Maxwell’s relationship with fashion started very early on. “I grew up around fashion, my grandmother ran a clothing store and she was a stylist,” he said. “I was around fashion pretty much my whole life.”
He moved to New York to pursue job opportunities, which ranged from assisting a photographer to assisting a stylist. Then he became a stylist of his own before eventually starting his namesake label.
“When I launched the brand, I had a very small office. I was working as a stylist for the first two-and-a-half, three years of my brand. I did multiple jobs,” he said. “For the first six months when I had that office, I filled the walls, top to bottom, of images I loved as a child, and reference images I continue to use in my own work.”
Though Maxwell’s vision has evolved, he said his most recent collection was a welcome return to his brand’s roots.
“I was always rooted in minimal tailoring: a very strong silhouette and not much color. When you look at my first couple of collections, they were primarily black and white,” he said. “If you had become familiar with my brand in 2019 or 2020, there was so much happening in my life and you have less time to focus. The collections became more colorful, but the brand DNA is those earlier collections. In fact, most of the pieces [in the fall 2023 collection] are remakes of what my earlier collections were, just in different fabrications.”
Though Maxwell’s career reached an apex just before the pandemic, he acknowledged that he benefited from coronavirus-induced solitude.
He said that “2019 was probably my biggest career year — I was on the covers of magazines, I won my second CFDA [award], I started being on television. Looking back, now that I’ve had some time away from that, although I had dreamed of it, it was really fear-inducing for me and filled with a lot of anxiety.
“We all had to lock ourselves in the house, and although that was an absolutely terrible time with so much pain in the world, it felt for me like almost a relief that I could stop and reprioritize what my life was and how I wanted to move forward,” he continued.
Part of that moving forward was taking on the role of creative director for Walmart’s Free Assembly and Scoop fashion brands. It was a move that surprised some in the fashion world, but Maxwell said he has learned a great deal from working with the world’s largest retailer. He said his family always shopped at Walmart when he was growing up, and he takes pride in being able to dress a large part of America in affordable fashion.
Maxwell recounted how, when he started his career as a designer, he made a bucket list of five items. “Working with Walmart was one of them,” he said, adding that he has completed four of the five.
The fifth? “Having a child and I don’t think that is going to happen now,” he admitted to laughter from the audience.
And though Maxwell only recently started taking his brand back to the basics, he doesn’t credit that to the pandemic. “I don’t think that [the pandemic] changed my aesthetic so much as it changed my priorities,” he said. “It made clear for me again all the things that can happen, and that you’re fortunate enough to have a career I feel very blessed to have. Ultimately, what I’m really here to do is to make clothes, and all the other stuff is just stuff.”
───
#### [EXPLORE THE MATERIAL]
- a) Translate this sentence from the passage about Maxwell's fashion career into Spanish: "Then he became a stylist of his own before eventually starting his namesake label."
- b) Transcribe the passage about Maxwell's fashion career word for word, from "Though Maxwell’s career" up to and including "lot of anxiety.".
The listing has no connection to the passage about Maxwell's fashion career.

#### [DATA BELOW]
───
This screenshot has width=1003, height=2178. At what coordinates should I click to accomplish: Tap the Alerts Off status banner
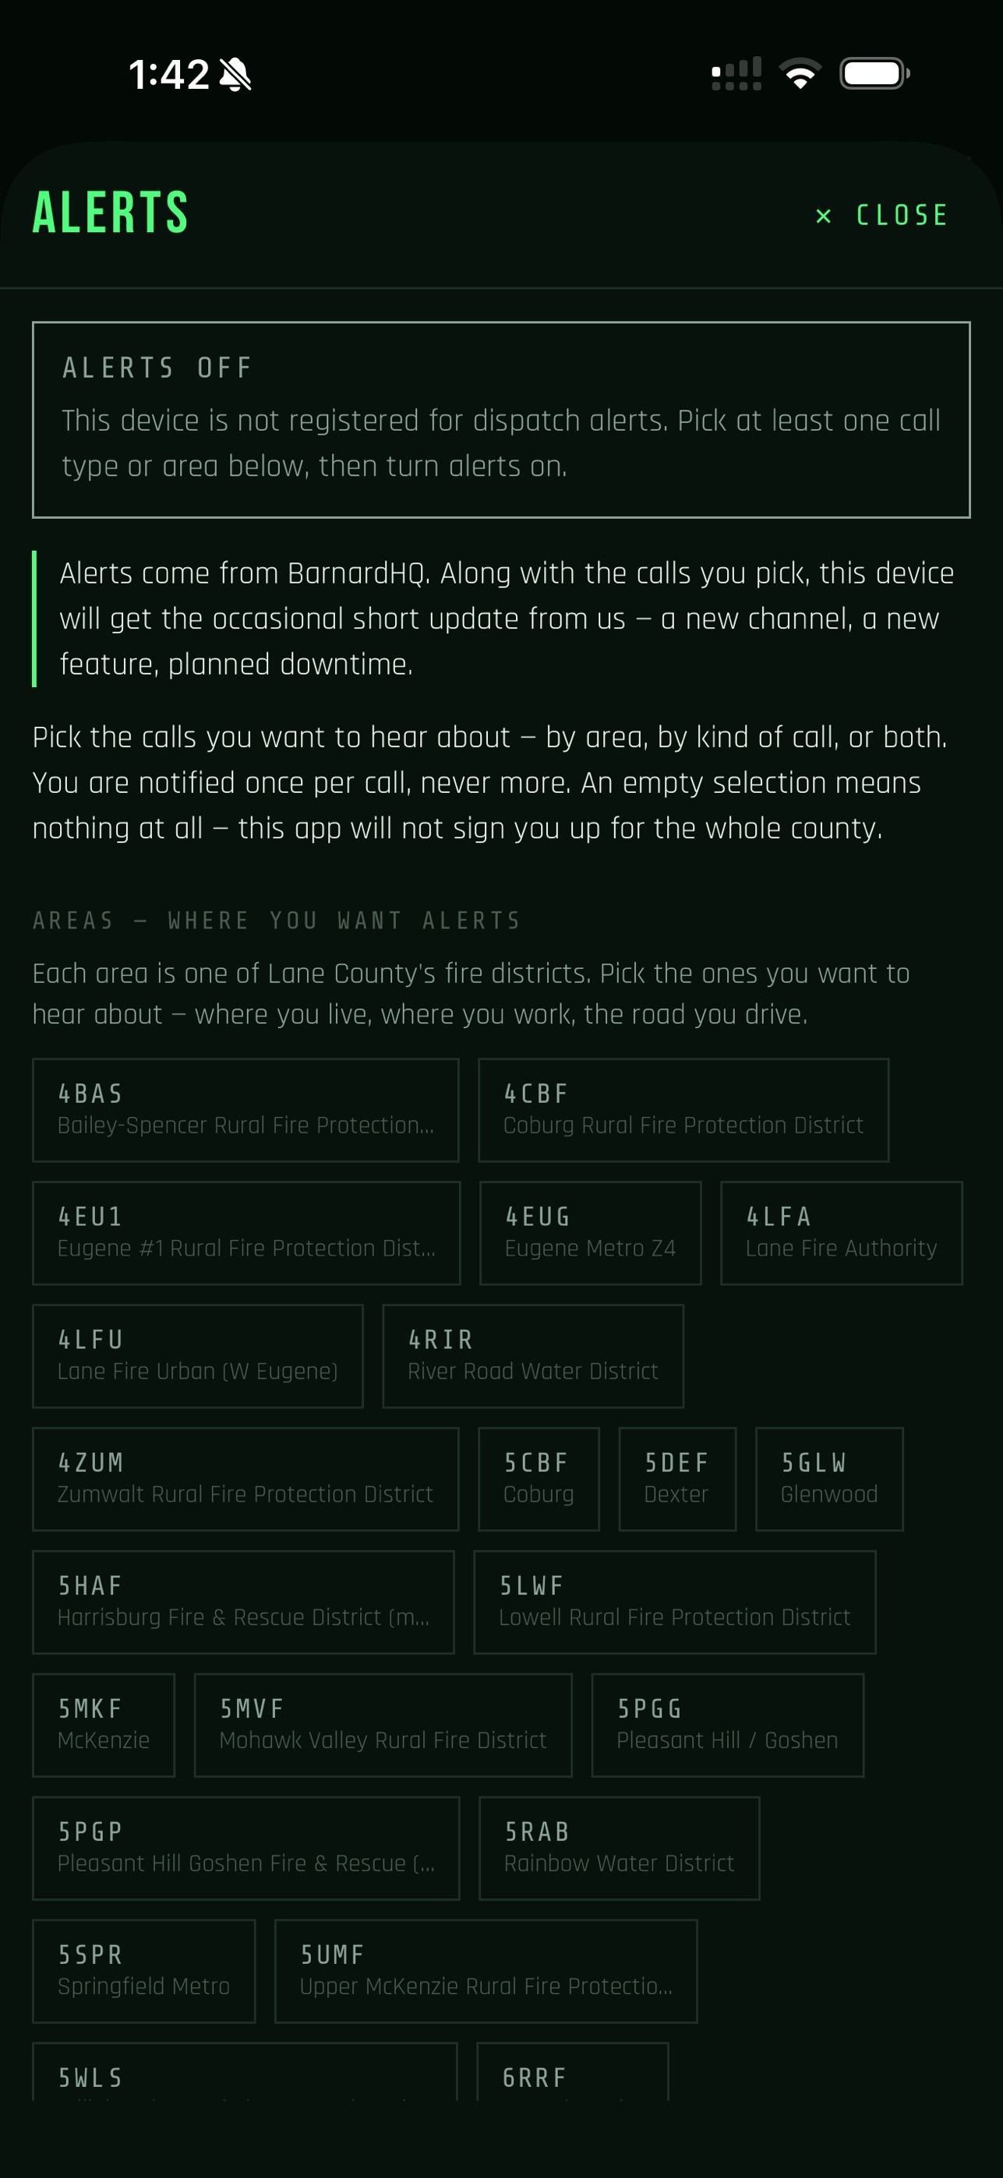coord(502,419)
───
#### [RESPONSES PER TASK]
- a) Luego se convirtió en estilista por cuenta propia antes de lanzar finalmente su marca homónima.

- b)
Though Maxwell’s career reached an apex just before the pandemic, he acknowledged that he benefited from coronavirus-induced solitude.
He said that “2019 was probably my biggest career year — I was on the covers of magazines, I won my second CFDA [award], I started being on television. Looking back, now that I’ve had some time away from that, although I had dreamed of it, it was really fear-inducing for me and filled with a lot of anxiety.